Exact copies of the lines below are the goal; any images in them are dropped.

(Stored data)
- - - -
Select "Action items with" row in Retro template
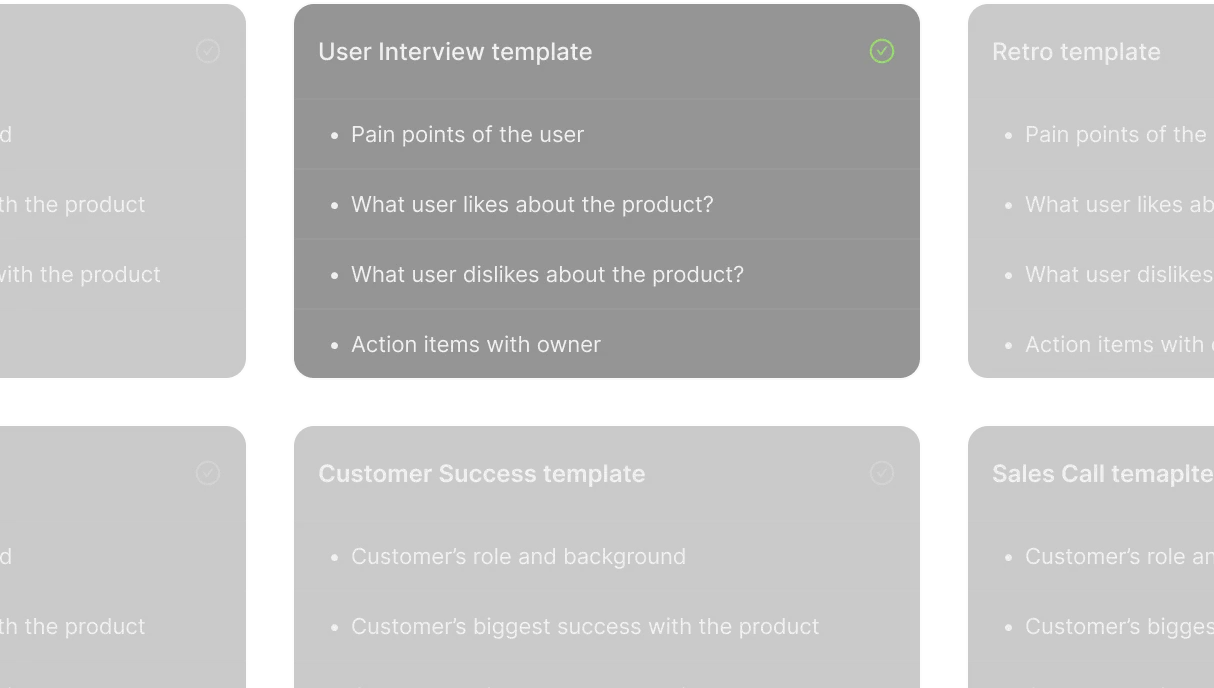1114,345
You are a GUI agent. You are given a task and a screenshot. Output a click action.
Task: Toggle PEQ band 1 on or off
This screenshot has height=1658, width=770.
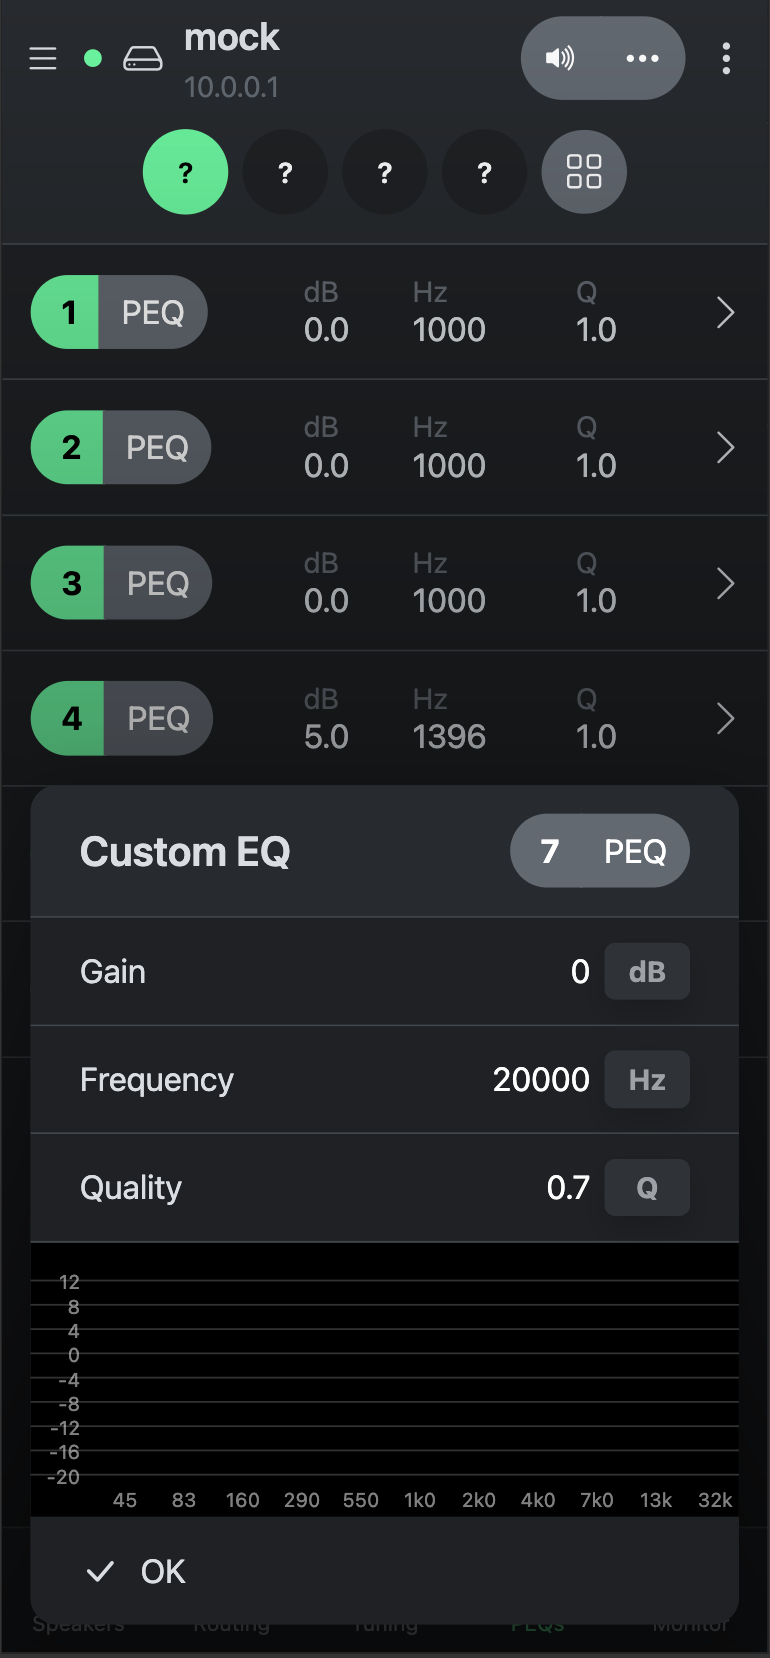point(67,312)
- - - -
Solution -
Select "Action items with" row in Retro template
1114,345
You are a GUI agent. You are given a task and a screenshot. Output a click action.
Task: Toggle PEQ band 1 on or off
This screenshot has height=1658, width=770.
point(67,312)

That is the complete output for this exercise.